On the opening track, “Strangers by Nature,” as well as mid-album mood piece “All Night Parking (With Errol Garner) Interlude” and, most enthrallingly, the closer “Love is a Game,” Adele draws on the pre-rock-and-soul strains of Tin Pan Alley jazz-pop and movie musicals. Perhaps this turn is an outcome of her relocation to Los Angeles, yet she also comes by those sounds organically—for instance, via British pre-Beatles nightclub singers such as Shirley Bassey, Cilla Black, and Sandie Shaw, whose collective legacy was evoked recently in Edgar Wright’s retro-thriller Last Night in Soho. But where those torch-song bearers tended to sing masochistically about the wrongs their lovers inflicted upon them—as Adele herself has done on past hits—here she flips the form to deal with being the one who’s made the choice to quit a relationship, and then has to cope with the aftermath. As she sings on the chorus of “Love is a Game,” “I ain’t fooling/ What a cruel thing/ To self-inflict that pain.”
That song is a collaboration with the producer Dean Josiah Cover, a.k.a. Inflo, as are two other highlights of the album’s second half: the quietly seething “Woman Like Me” and album centerpiece “Hold On.” Inflo is also the impresario behind the brilliant and enigmatic London political-musical collective Sault, who’ve put out several of the best albums of the past couple of years, and his singular sense of pacing and minimalist tone-coloring is recognizable here. As capable and wide-ranging as Adele’s prime collaborator Greg Kurstin proves on most of the album, I can’t help imagining that 30 might be even more potent if Inflo’s touch was on more of it.

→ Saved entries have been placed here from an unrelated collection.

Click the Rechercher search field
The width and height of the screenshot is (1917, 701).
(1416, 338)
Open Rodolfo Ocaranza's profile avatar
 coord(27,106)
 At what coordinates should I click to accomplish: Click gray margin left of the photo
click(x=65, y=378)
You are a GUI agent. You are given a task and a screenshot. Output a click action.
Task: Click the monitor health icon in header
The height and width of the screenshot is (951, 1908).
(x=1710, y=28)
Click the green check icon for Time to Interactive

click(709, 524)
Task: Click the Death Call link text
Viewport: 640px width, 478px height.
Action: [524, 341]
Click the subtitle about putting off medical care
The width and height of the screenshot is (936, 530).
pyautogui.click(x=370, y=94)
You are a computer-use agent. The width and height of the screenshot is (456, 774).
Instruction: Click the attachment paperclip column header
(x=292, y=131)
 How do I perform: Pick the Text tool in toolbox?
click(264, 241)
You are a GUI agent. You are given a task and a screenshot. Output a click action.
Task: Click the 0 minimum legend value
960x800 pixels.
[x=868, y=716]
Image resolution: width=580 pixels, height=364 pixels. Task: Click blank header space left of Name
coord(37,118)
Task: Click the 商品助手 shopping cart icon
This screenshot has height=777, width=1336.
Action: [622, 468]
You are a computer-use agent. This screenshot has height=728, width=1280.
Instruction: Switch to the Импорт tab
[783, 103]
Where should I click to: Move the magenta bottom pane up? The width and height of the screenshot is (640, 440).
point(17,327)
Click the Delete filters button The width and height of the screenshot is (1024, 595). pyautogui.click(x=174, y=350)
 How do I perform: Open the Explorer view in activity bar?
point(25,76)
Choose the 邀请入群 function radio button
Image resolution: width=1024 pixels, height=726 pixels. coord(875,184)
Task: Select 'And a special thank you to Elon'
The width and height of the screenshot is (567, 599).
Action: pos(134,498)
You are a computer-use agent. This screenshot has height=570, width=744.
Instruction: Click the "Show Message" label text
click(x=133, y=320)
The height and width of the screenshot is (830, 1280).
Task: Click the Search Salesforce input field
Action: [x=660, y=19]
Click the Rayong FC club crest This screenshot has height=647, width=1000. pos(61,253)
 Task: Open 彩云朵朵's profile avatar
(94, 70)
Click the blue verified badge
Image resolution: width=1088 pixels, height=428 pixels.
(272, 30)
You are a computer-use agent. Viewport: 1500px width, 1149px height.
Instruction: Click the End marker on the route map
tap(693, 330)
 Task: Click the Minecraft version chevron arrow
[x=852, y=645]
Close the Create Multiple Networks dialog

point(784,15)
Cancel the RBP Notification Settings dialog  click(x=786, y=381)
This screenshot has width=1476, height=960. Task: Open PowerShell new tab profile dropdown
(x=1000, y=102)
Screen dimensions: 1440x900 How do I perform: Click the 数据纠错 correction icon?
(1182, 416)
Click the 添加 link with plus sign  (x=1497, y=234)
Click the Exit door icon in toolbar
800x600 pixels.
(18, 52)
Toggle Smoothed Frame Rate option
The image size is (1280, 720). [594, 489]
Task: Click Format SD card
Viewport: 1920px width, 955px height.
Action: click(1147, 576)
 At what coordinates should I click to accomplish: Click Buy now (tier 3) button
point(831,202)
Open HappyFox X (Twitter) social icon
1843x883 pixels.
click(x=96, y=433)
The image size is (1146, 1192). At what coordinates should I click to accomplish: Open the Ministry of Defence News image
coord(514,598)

What has me feeling most torn, though, are the samples of voice-memo diaries as well as recorded conversations with her nine-year-old son about her divorce on the otherwise sinuous, stirring, Sade-esque “My Little Love.” It’s a device Adele’s borrowed from hip-hop artists such as Tyler the Creator and (rumored ex-boyfriend) Skepta, and it quenches the social-media-age thirst for behind-the-scenes glimpses of the artist’s personal life much more than the often-reclusive Adele is usually inclined to do. Another way of looking at the voice notes would be as maudlin, grossly performative (and in the case of her son, arguably exploitative) manipulation on the level of the artist-commissioned, highly staged “tell-all documentaries” that are rife in the pop marketplace at the moment. The kind of emotional manipulation, that is, that Adele songs have often been stereotyped as commodifying.
Still, given how expansively engaging 30 turns out to be otherwise, I’m determined to restrain my knee-jerk impulses, just as Adele has restrained her tear-jerking ones.